The Jumpstart Our Business Startups Act of 2012 (the "JOBS Act") contains provisions that, among other things, relax certain reporting requirements for qualifying public companies. We qualify as an "emerging growth company" and under the JOBS Act are allowed to comply with new or revised accounting pronouncements based on the effective date for private (not publicly traded) companies. We are electing to delay the adoption of new or revised accounting standards, and as a result, we may not comply with new or revised accounting standards on the relevant dates on which adoption of such standards is required for non-emerging growth companies. As a result, the financial statements may not be comparable to companies that comply with new or revised accounting pronouncements as of public company effective dates.

Additionally, we are in the process of evaluating the benefits of relying on the other reduced reporting requirements provided by the JOBS Act.
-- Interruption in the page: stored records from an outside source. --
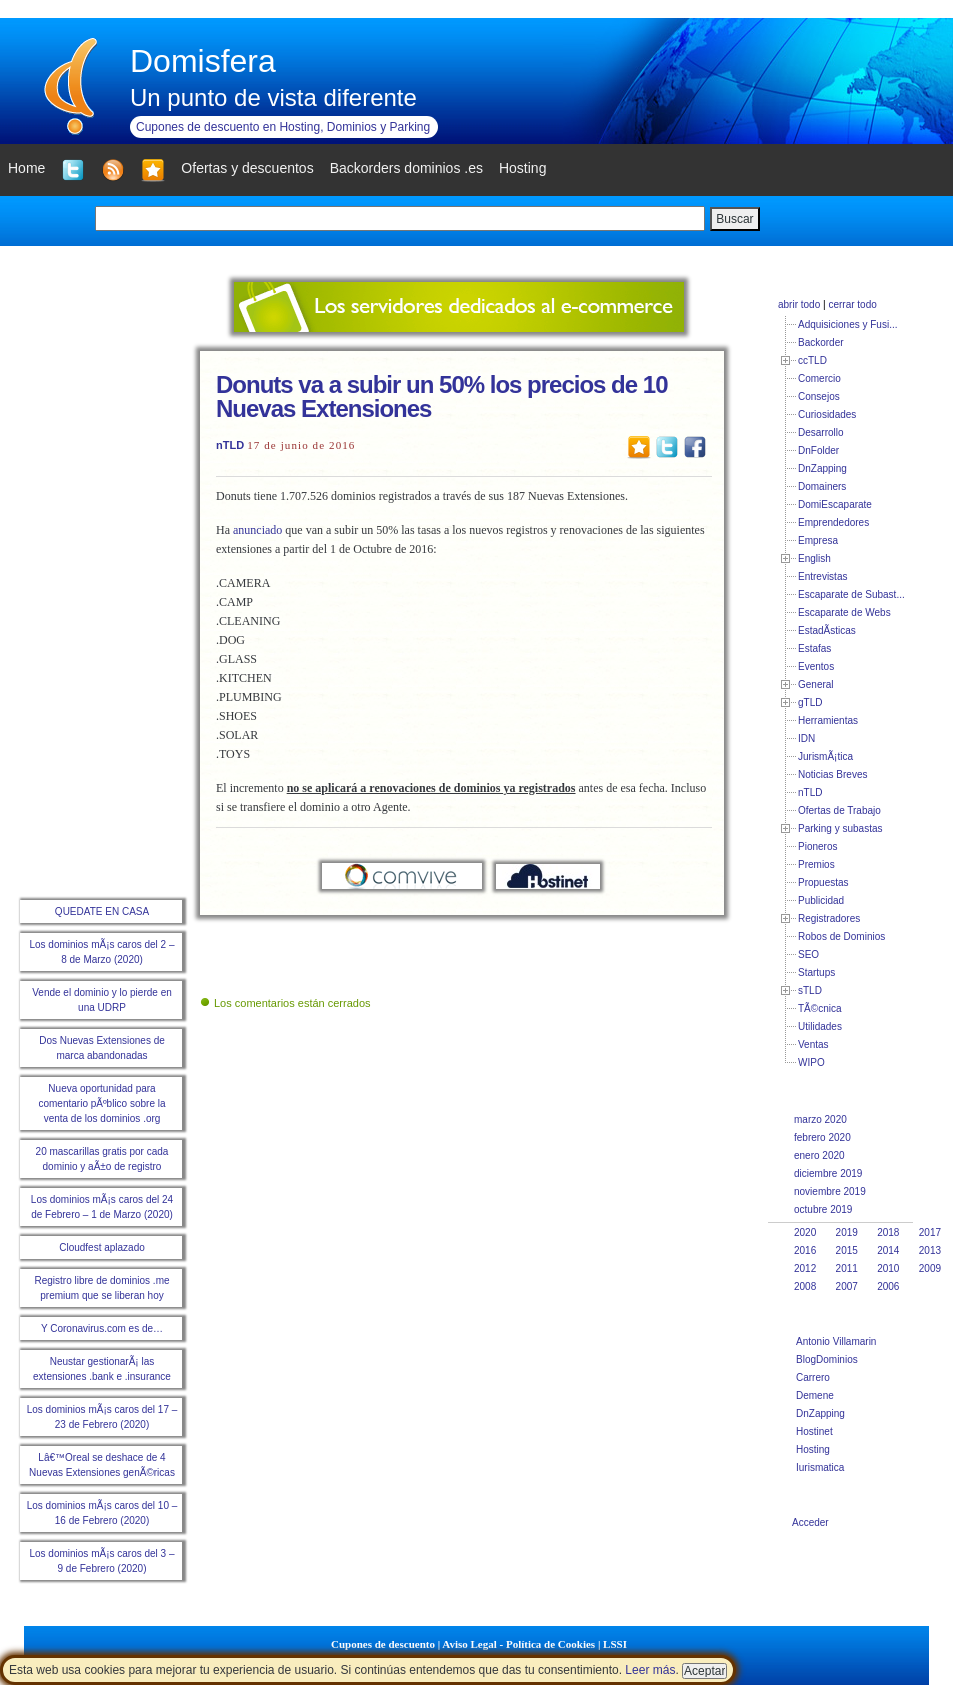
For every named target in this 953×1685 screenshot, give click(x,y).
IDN (806, 738)
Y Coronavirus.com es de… (102, 1328)
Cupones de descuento (383, 1644)
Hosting (813, 1449)
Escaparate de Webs (844, 612)
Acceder (810, 1522)
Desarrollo (821, 432)
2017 (930, 1232)
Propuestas (823, 882)
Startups (816, 972)
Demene (815, 1395)
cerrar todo (852, 304)
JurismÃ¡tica (825, 756)
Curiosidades (827, 414)
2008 (805, 1286)
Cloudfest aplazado (102, 1247)
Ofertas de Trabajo (839, 810)
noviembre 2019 (830, 1191)
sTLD (810, 990)
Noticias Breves (832, 774)
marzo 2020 (820, 1119)
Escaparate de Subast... (851, 594)
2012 (805, 1268)
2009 (930, 1268)
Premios (816, 864)
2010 (888, 1268)
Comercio (819, 378)
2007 (847, 1286)
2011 (847, 1268)
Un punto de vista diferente (273, 97)
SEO (808, 954)
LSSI (615, 1644)
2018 (888, 1232)
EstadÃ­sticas (827, 630)
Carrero (813, 1377)
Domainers (822, 486)
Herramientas (828, 720)
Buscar (734, 219)
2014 (888, 1250)
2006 (888, 1286)
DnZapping (822, 468)
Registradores (829, 918)
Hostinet (814, 1431)
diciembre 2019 (828, 1173)
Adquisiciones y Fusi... (848, 324)
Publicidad (821, 900)
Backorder (821, 342)
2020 (805, 1232)
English (814, 558)
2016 (805, 1250)
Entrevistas (822, 576)
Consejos (819, 396)
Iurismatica (820, 1467)
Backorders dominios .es (406, 168)
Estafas (814, 648)
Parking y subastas (840, 828)
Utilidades (820, 1026)
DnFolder (818, 450)
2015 (847, 1250)
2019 (847, 1232)
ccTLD (812, 360)
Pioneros (817, 846)
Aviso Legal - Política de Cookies (518, 1644)
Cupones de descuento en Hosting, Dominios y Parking (283, 127)
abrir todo (799, 304)
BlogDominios (827, 1359)
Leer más (650, 1670)
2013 (930, 1250)
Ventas (813, 1044)
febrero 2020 (822, 1137)
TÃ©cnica (820, 1008)
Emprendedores (833, 522)
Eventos (816, 666)
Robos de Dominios (841, 936)
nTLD (230, 445)
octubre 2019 (823, 1209)
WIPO (811, 1062)
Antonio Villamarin (836, 1341)
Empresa (818, 540)
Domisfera (203, 61)
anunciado (257, 530)
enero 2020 (819, 1155)
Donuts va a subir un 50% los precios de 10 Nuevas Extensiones (442, 396)
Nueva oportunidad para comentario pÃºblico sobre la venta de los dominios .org (101, 1103)
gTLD (810, 702)
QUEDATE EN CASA (102, 911)
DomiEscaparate (835, 504)
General (816, 684)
Subject to certain conditions set forth in the JOBS Act, if, as an "emerging growth company," we choose to rely on such exemptions we may not be required to, among other things, (i) provide an auditor's attestation report on our system of internal controls over financial reporting pursuant to Section 404, (ii) provide all of the compensation disclosure that may be required of non-emerging growth public companies under the Dodd-Frank Wall Street Reform and Consumer Protection Act, (iii) comply with any requirement that may be adopted by the Public Company Accounting Oversight Board regarding mandatory audit firm rotation or a supplement to the auditor's report providing additional information about the audit and the financial statements (auditor discussion and analysis) and (iv) disclose certain executive compensation related items such as the correlation between executive compensation and performance and comparisons of the CEO's compensation to median employee compensation. These exemptions will apply for a period of five years following the completion of our Initial Public Offering or until we are no longer an "emerging growth company," whichever is earlier.